The UK coronavirus vaccine rollout is constrained by limited supply of the vaccines, but the government is on track to vaccinate the top four priority group by 15 February, Matt Hancock has said.
The health secretary’s comments came amid reports of GP surgeries in some areas having to pause inoculations because supplies were being diverted to areas that still have higher risk groups.
“Supply of the vaccine is the rate-limiting factor and we have to make sure that the vaccine is distributed to everybody, in the first instance over the age of 80 and then over the age of 70, by February 15, so we’re on track,” he told BBC Radio 4’s Today programme.
Asked whether the problem was that there was not the vaccine to give to those GPs, he replied: “Correct. As I’ve said all the way along in this vaccine programme, the rate-limiting step on the rollout is the supply of the vaccine itself. We are now managing to get that supply more than we have done before, and it will increase over the next few weeks.
“We have the capacity to get that vaccine out. The challenge is we need to get the supply in. And what I know is that the supply will increase over the next couple of weeks, and that means the very rapid rate that we’re going at at the moment will continue to accelerate over the next couple of weeks. And that is why I’m confident we’re on track to hit the target.
“We have enough in the supply chain coming through to be able to deliver against that target.”
Asked whether there was a problem with supply, he replied: “I haven’t said that at all. I’ve said the rate-limiting step is supply.”
He agreed the UK did not have as much supply as the government would like. “But we’ve got as much as we were expecting.” The supply and the system would become “increasingly smooth” over time, he added, reassuring those in the top four priority groups they would get their jabs by the middle of February.
Around 2.3 million people had already received the vaccine, he said. But he gave no indications about when current lockdown restrictions might end. It was “impossible to know” and they would last as “long as they are necessary”, he told Sky News.

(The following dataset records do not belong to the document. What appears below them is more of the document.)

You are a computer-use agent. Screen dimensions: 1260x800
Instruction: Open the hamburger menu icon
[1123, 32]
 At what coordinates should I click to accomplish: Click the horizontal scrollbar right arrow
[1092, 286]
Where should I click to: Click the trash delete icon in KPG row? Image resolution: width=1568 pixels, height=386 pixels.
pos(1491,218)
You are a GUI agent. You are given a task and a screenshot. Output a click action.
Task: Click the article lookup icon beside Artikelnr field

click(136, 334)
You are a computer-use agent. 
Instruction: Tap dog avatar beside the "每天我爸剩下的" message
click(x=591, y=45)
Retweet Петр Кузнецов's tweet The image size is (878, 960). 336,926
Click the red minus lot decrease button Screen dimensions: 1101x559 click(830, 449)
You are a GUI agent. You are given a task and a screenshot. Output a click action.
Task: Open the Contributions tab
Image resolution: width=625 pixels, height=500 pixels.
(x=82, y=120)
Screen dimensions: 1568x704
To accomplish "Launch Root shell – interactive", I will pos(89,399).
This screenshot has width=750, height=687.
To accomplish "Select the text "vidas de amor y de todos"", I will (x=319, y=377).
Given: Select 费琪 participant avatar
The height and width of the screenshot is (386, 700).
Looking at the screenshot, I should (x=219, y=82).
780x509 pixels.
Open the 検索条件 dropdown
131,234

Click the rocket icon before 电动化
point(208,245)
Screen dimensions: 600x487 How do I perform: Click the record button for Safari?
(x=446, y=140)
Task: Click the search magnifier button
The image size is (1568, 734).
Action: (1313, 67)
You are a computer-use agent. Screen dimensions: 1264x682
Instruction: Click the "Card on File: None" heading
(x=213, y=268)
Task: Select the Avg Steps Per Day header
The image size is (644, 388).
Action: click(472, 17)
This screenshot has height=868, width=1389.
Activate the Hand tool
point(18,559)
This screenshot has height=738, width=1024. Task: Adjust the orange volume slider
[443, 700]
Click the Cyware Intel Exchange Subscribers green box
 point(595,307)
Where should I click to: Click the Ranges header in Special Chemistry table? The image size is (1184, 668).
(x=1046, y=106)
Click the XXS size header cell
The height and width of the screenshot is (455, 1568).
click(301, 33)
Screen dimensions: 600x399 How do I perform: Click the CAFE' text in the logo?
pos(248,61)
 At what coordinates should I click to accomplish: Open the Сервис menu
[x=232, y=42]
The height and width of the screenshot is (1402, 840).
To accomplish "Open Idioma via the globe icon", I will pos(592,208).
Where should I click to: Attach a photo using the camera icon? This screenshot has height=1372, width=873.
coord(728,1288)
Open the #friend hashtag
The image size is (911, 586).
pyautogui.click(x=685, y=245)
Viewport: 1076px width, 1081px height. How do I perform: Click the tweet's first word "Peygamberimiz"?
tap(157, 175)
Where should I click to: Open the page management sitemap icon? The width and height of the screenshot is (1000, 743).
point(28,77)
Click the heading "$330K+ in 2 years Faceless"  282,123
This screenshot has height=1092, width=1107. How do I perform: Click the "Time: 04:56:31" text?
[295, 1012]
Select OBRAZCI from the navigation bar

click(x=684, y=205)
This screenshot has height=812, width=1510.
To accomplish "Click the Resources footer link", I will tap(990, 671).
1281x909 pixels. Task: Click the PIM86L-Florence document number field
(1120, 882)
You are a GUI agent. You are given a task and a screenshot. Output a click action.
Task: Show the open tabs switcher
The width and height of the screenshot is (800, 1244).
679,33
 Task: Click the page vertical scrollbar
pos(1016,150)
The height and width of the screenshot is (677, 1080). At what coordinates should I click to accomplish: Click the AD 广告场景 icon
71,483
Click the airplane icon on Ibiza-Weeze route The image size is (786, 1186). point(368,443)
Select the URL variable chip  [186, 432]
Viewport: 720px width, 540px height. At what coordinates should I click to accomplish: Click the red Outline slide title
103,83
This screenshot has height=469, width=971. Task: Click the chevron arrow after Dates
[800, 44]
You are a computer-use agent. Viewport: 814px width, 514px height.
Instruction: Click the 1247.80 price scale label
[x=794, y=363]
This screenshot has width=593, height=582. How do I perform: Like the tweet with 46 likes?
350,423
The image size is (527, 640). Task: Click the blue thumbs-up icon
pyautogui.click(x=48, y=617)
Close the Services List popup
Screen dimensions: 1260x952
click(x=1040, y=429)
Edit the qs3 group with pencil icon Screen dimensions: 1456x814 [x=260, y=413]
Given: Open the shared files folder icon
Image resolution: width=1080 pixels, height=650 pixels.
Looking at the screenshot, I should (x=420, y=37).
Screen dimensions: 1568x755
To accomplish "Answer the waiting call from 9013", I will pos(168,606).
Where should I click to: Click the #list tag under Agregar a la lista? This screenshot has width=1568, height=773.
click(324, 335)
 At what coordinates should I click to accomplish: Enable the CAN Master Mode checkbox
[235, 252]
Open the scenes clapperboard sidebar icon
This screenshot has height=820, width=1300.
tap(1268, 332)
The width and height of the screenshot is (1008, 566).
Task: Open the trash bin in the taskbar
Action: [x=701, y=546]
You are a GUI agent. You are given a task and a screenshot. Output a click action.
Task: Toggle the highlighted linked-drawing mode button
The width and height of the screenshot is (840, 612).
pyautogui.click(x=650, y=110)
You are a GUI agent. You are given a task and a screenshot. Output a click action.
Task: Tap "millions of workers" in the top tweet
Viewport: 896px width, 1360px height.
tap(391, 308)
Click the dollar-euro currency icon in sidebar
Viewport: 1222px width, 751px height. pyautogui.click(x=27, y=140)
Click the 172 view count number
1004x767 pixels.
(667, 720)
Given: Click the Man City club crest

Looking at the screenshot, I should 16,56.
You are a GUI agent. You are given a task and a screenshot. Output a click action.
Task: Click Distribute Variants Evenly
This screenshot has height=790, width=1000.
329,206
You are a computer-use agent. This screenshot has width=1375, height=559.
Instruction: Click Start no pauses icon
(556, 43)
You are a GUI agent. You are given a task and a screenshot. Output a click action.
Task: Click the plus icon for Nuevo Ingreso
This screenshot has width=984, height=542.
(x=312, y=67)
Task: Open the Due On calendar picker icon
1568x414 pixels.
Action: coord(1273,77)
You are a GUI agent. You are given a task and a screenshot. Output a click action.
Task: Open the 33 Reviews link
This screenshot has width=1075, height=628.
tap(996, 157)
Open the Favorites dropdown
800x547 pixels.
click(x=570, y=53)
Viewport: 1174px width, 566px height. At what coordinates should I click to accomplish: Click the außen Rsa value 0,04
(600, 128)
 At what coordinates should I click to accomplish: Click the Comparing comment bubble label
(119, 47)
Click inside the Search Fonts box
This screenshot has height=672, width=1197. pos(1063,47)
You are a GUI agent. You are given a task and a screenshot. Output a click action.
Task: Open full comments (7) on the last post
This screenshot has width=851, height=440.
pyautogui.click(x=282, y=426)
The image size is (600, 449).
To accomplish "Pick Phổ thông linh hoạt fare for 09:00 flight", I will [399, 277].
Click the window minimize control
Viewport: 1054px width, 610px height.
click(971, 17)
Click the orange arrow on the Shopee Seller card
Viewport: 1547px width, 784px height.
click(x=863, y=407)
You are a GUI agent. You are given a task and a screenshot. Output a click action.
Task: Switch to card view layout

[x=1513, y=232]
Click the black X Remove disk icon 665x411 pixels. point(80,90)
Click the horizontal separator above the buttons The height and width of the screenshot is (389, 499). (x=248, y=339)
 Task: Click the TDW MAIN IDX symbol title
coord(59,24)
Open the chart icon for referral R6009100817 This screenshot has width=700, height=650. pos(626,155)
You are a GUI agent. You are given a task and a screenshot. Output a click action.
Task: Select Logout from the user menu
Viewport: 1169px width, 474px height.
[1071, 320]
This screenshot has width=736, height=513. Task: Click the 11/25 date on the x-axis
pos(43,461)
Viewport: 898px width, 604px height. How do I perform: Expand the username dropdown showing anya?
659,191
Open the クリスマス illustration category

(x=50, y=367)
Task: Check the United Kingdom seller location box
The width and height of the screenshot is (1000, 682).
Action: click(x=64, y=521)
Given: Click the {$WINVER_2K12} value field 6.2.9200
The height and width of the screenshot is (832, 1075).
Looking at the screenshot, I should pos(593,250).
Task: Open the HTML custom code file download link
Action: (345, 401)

“We will keep the restrictions in place not a moment longer than they are necessary, but we will keep them in place as long as they are necessary,” he said.
He applauded the decision by the department store John Lewis to stop click and collect deliveries, and also praised supermarkets for tightening their protocols.
Confirming the Guardian report that the NHS is considering plans to move some patients into hotels to ease pressure on hospitals, he told Sky News: “There are huge pressures on the NHS and we are looking to all different ways that we can relieve those pressures.
“We would only ever do that if it was clinically the right thing for somebody. In some cases, people need sit-down care, they don’t actually need to be in hospital beds.
“It isn’t a concrete proposal by any means but it is something that we look at as we look at all contingencies.”
He also said he hoped that the UK had hit the peak of this wave, but it was not certain. “Well, I want it to be,” he told BBC Breakfast. “But again, that comes down to the behaviour of everyone. Together we can make this the peak if enough people follow the rules, which are incredibly clear.”
Pressed again on whether this was the peak, Hancock said: “Well we don’t know, we published the data every day. I hope that it is.”